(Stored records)
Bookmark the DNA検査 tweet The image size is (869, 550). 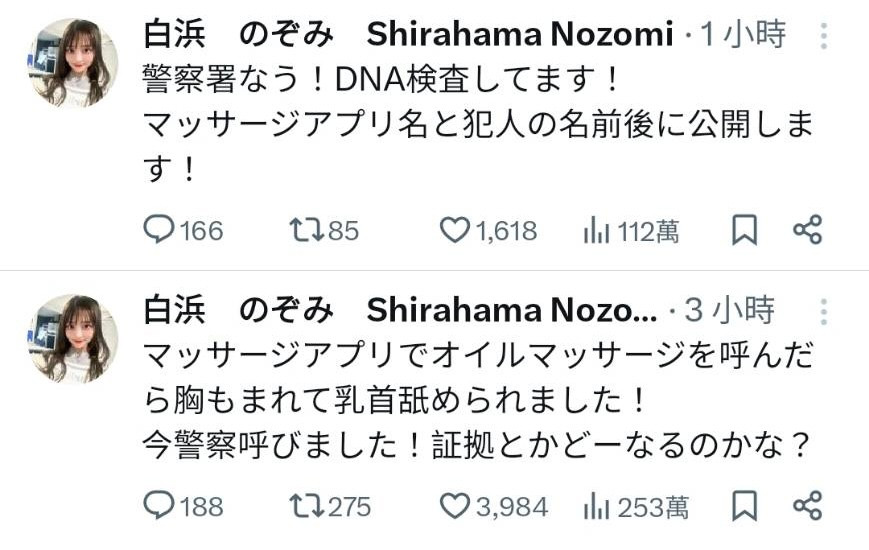point(744,231)
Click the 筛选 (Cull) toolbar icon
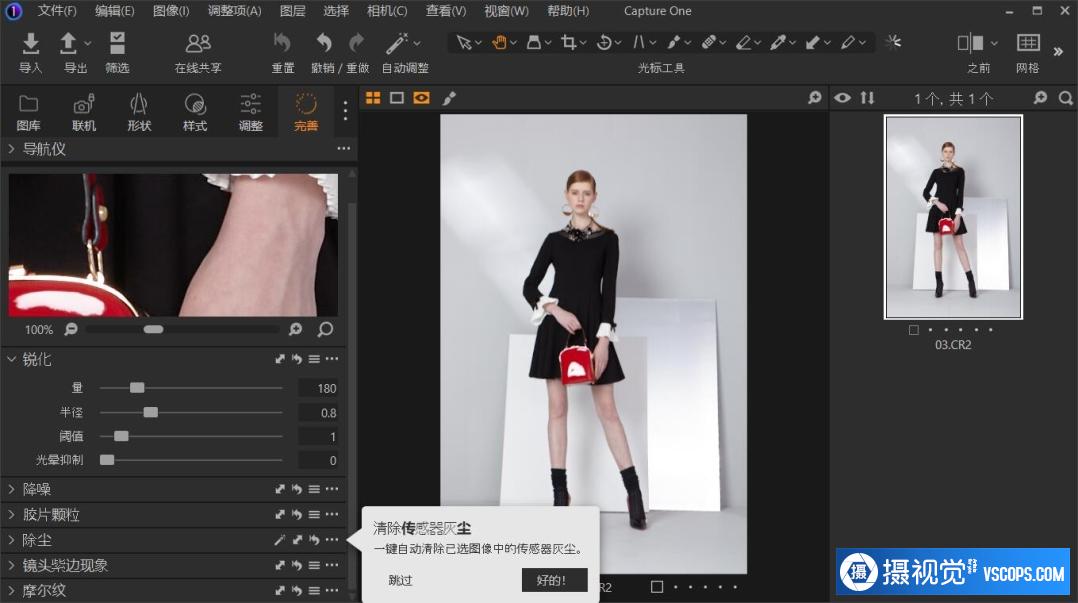The image size is (1078, 603). click(117, 44)
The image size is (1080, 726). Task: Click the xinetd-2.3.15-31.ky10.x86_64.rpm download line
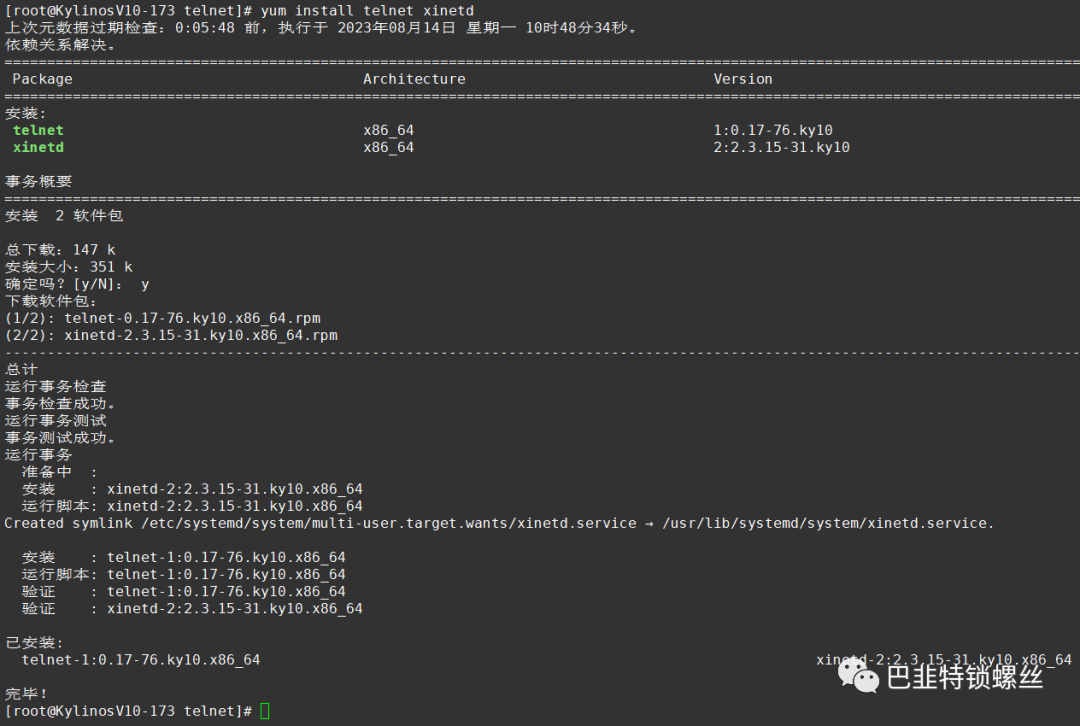click(171, 335)
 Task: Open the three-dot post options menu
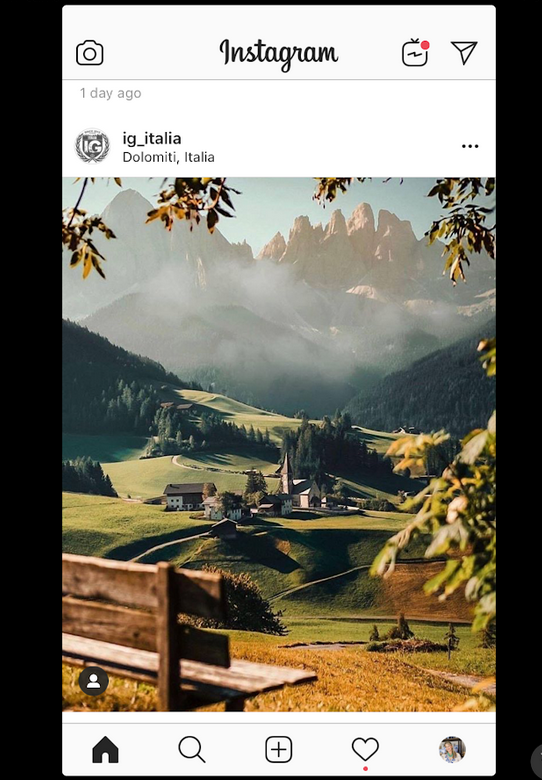470,146
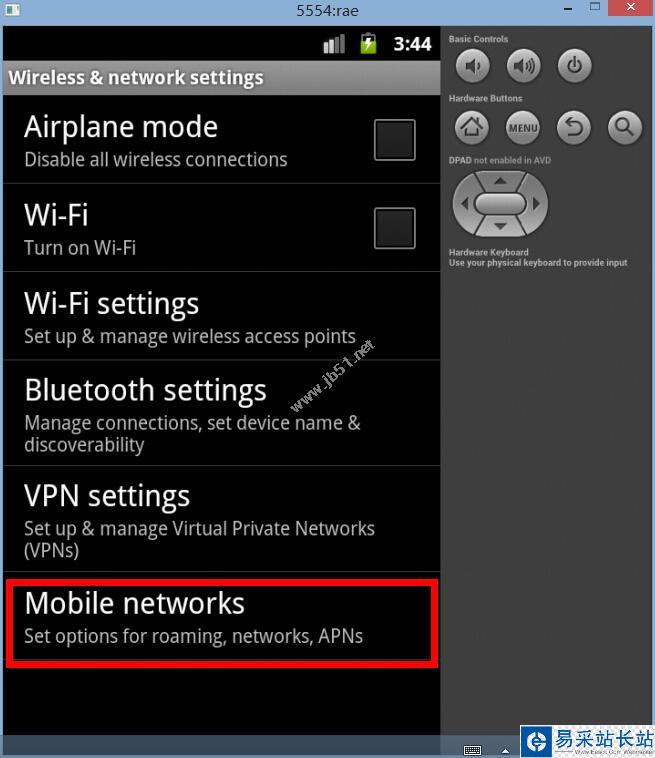Open Wi-Fi settings
This screenshot has height=758, width=655.
[221, 316]

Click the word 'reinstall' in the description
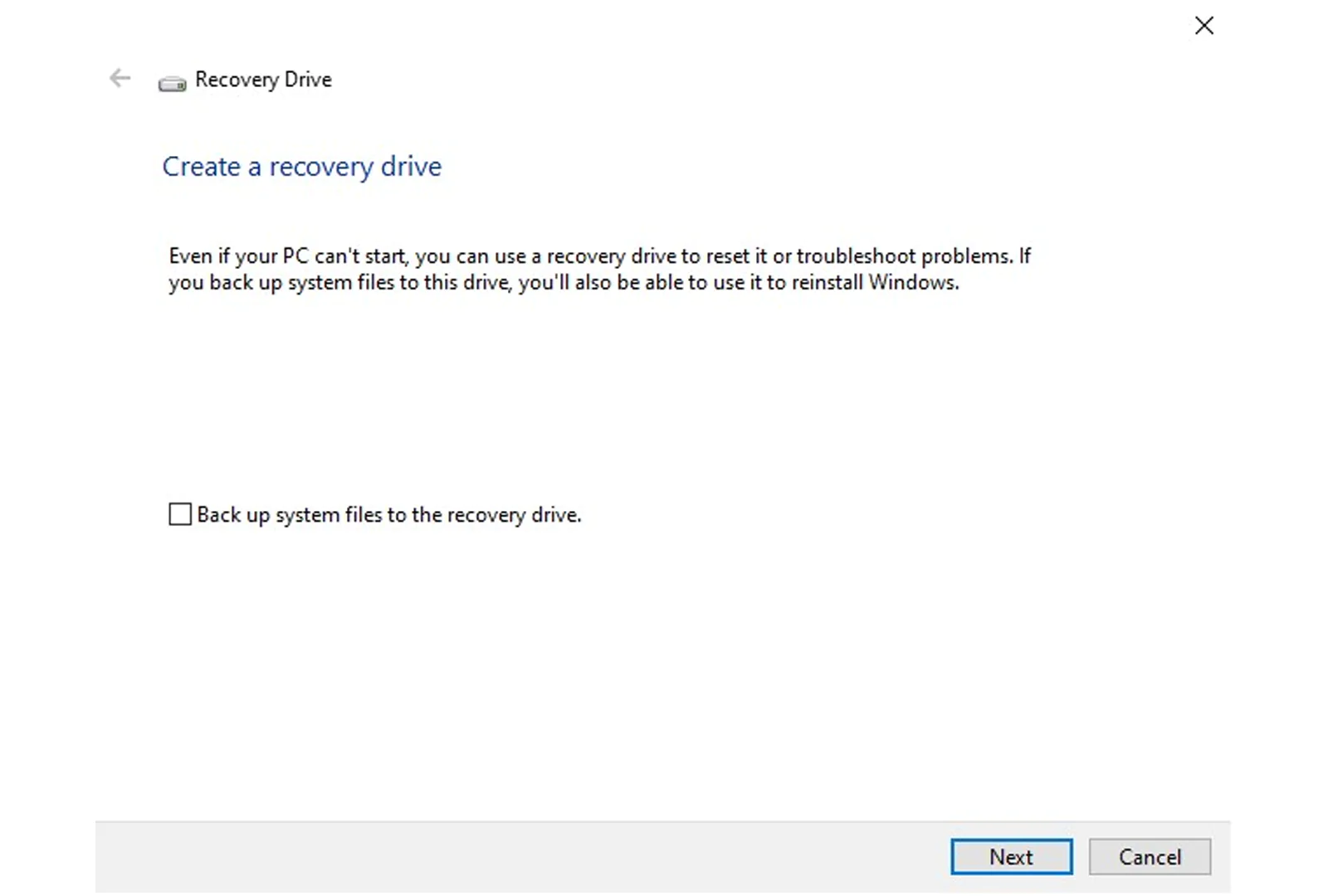pos(827,282)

**Action item**
The response must restate exactly the lines from the one containing "Click the 筛选 (Cull) toolbar icon" through the end of the records above and must leave out all pictures.

**Result**
Click the 筛选 (Cull) toolbar icon
The image size is (1078, 603). click(117, 44)
The image size is (1080, 726). Task: Click the xinetd-2.3.15-31.ky10.x86_64.rpm download line
click(171, 335)
 Task: Open the three-dot post options menu
470,146
Open Wi-Fi settings
This screenshot has height=758, width=655.
[221, 316]

Click the word 'reinstall' in the description
pos(827,282)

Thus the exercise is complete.